Neurosymbolic Diffusion Models¶

Conference: NeurIPS 2025 arXiv: 2505.13138 Code: None Area: Autonomous Driving Keywords: neurosymbolic, diffusion models, discrete diffusion, visual reasoning, autonomous driving

TL;DR¶

This paper proposes Neurosymbolic Diffusion Models (NeSyDM), which integrates discrete masked diffusion models with symbolic programs to overcome the conditional independence assumption in traditional neurosymbolic predictors. NeSyDM models inter-concept dependencies and uncertainty while maintaining scalability, achieving state-of-the-art accuracy and calibration on visual reasoning and autonomous driving benchmarks.

Background & Motivation¶

Core problem in neurosymbolic prediction: Existing neurosymbolic (NeSy) predictors extract symbolic concepts via neural networks and infer output labels through symbolic programs. Since training relies only on input-output pairs and concepts are unannotated latent variables, there is a risk of "Reasoning Shortcuts" (RS) where learned concepts diverge from their intended semantics.
Fundamental flaw of the conditional independence assumption: The vast majority of NeSy predictors assume concepts are conditionally independent given the input, i.e., \(p_\theta(\mathbf{c}|\mathbf{x}) = \prod_i p_\theta(c_i|\mathbf{x})\).
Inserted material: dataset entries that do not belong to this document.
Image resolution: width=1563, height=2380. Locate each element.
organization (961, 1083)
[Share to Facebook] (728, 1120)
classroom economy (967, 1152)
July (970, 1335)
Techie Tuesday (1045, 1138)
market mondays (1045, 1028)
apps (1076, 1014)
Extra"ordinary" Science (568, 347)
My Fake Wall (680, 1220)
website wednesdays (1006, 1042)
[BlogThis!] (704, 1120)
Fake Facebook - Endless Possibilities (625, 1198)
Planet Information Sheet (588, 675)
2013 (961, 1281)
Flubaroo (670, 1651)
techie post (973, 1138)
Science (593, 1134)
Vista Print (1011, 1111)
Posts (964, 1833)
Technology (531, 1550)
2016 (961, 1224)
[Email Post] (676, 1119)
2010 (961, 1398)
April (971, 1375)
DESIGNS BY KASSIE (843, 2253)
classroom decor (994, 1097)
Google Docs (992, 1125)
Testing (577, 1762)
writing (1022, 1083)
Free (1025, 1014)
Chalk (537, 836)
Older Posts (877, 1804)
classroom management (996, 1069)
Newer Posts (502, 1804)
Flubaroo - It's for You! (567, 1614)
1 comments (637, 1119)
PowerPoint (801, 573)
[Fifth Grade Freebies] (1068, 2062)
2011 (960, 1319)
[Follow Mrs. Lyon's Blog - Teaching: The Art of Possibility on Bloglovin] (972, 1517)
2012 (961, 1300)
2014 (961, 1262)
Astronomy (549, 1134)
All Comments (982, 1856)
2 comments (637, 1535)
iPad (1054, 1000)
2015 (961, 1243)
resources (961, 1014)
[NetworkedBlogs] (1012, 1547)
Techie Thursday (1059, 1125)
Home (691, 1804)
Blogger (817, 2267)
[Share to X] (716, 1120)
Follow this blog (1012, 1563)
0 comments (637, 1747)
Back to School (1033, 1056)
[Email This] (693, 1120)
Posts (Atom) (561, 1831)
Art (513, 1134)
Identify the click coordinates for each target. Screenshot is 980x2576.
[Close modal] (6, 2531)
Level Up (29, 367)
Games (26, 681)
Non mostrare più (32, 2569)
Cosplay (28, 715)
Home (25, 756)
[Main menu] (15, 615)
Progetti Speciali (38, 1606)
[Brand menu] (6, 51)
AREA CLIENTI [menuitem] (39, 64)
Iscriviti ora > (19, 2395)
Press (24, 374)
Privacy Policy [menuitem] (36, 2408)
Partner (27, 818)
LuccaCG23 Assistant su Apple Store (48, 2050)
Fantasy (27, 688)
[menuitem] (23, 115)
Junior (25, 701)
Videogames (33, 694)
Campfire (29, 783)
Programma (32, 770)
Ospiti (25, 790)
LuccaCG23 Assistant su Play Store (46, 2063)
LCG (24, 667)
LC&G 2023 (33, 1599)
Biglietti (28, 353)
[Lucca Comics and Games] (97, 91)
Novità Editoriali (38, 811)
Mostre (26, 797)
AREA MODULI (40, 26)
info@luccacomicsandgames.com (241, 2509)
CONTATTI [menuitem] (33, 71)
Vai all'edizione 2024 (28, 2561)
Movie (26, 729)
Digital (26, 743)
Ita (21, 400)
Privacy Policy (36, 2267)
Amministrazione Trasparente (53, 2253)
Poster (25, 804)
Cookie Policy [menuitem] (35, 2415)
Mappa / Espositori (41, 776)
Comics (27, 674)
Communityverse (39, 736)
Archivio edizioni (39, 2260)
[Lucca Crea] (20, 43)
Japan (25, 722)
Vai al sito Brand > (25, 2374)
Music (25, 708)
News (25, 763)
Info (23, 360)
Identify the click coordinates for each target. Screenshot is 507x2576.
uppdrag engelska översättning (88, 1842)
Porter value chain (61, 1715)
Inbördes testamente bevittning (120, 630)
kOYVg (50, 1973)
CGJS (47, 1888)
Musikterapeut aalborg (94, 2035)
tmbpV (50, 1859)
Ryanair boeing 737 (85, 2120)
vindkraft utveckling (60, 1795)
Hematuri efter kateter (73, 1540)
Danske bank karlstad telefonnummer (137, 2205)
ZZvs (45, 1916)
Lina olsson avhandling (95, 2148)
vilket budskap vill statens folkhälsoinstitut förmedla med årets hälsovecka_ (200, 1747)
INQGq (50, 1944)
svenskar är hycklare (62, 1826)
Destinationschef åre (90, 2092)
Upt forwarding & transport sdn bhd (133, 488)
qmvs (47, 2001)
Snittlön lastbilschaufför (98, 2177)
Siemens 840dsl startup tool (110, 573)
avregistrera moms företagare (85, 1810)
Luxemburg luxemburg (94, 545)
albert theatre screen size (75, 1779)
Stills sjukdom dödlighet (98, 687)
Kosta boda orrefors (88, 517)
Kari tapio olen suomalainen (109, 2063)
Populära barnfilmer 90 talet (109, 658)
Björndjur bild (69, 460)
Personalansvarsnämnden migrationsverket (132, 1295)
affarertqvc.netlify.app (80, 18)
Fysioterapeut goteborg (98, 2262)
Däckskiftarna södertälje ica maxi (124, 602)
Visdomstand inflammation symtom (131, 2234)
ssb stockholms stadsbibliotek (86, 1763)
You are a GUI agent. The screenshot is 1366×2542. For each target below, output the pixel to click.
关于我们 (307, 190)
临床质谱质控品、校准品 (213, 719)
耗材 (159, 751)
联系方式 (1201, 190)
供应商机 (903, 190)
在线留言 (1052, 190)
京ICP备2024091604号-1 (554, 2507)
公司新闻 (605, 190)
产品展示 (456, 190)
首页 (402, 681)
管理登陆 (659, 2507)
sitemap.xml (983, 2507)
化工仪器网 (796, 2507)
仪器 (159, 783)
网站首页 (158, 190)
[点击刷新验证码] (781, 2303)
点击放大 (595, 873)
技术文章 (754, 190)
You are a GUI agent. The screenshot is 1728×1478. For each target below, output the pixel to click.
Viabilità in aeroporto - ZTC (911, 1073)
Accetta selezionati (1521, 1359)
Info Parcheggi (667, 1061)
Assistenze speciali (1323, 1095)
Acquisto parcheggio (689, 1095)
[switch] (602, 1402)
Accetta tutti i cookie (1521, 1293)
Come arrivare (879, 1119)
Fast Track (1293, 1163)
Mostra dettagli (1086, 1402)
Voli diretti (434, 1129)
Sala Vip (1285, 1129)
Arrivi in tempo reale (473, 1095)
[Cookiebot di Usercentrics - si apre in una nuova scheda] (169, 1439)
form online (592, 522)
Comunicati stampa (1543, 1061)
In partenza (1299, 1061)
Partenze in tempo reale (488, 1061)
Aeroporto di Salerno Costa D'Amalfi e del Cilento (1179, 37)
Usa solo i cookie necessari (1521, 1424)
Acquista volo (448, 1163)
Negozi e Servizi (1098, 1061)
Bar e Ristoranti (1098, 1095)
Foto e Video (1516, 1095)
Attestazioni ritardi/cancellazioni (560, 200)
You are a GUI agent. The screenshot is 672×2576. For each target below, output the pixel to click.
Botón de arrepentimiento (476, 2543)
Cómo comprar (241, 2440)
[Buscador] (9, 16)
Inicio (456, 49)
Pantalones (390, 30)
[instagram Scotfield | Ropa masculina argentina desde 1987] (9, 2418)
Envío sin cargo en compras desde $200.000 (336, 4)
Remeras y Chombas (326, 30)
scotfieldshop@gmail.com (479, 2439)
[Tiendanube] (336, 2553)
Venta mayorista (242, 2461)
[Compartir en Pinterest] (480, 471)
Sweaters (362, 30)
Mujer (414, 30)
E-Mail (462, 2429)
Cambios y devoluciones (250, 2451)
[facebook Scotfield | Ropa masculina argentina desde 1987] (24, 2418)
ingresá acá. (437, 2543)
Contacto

Although this assumption enables efficient Weighted Model Counting (WMC), it has been theoretically shown to be incapable of simultaneously expressing correct uncertainty and maximizing likelihood.
Reasoning shortcuts cause OOD generalization failure: When data and programs admit multiple valid concept assignments, independent models can only deterministically commit to one mapping, failing to distribute probability mass over all consistent concept configurations, leading to overconfidence and poor out-of-distribution generalization.
Insufficient scalability of existing alternatives: Mixture models and probabilistic circuits require knowledge compilation (worst-case exponential time) and do not scale to high-dimensional problems; autoregressive models do not permit efficient marginalization due to the non-commutativity of marginalization and conditional factorization.
Compatibility with masked diffusion models: Masked Diffusion Models (MDMs) employ a local conditional independence assumption at each denoising step while globally modeling dependencies. This is highly compatible with the independence structure of NeSy predictors, enabling direct reuse of efficient NeSy inference mechanisms.
Requirements of real-world scenarios such as autonomous driving: In autonomous driving tasks such as BDD-OIA, models must extract high-level concepts (e.g., pedestrian presence, traffic light states) from dashcam images and reason about permitted driving actions via logical rules. Concept calibration and uncertainty quantification are critical for safety.

Method¶

Core Framework: NeSyDM¶

NeSyDM integrates MDMs into NeSy predictors through three extensions:

Input conditioning: The denoising model \(p_\theta(\tilde{\mathbf{c}}^0 | \mathbf{c}^t, \mathbf{x})\) is conditioned on input \(\mathbf{x}\).
Joint modeling of concepts and outputs: The diffusion process is defined jointly over concepts \(\mathbf{c}\) and outputs \(\mathbf{y}\), with concepts treated as latent variables.
Symbolic program feedback: A program \(\varphi\) maps concepts to outputs, providing differentiable gradient signals.

Forward Process¶

A continuous-time masked diffusion process is adopted, progressively masking data \(\mathbf{c}^0\) to \(\mathbf{c}^t\):

\[q(\mathbf{c}^t | \mathbf{c}^s) = \prod_{i=1}^C \frac{\alpha_t}{\alpha_s} \mathbb{1}[c_i^t = c_i^s] + (1 - \frac{\alpha_t}{\alpha_s})\mathbb{1}[c_i^t = \text{m}]\]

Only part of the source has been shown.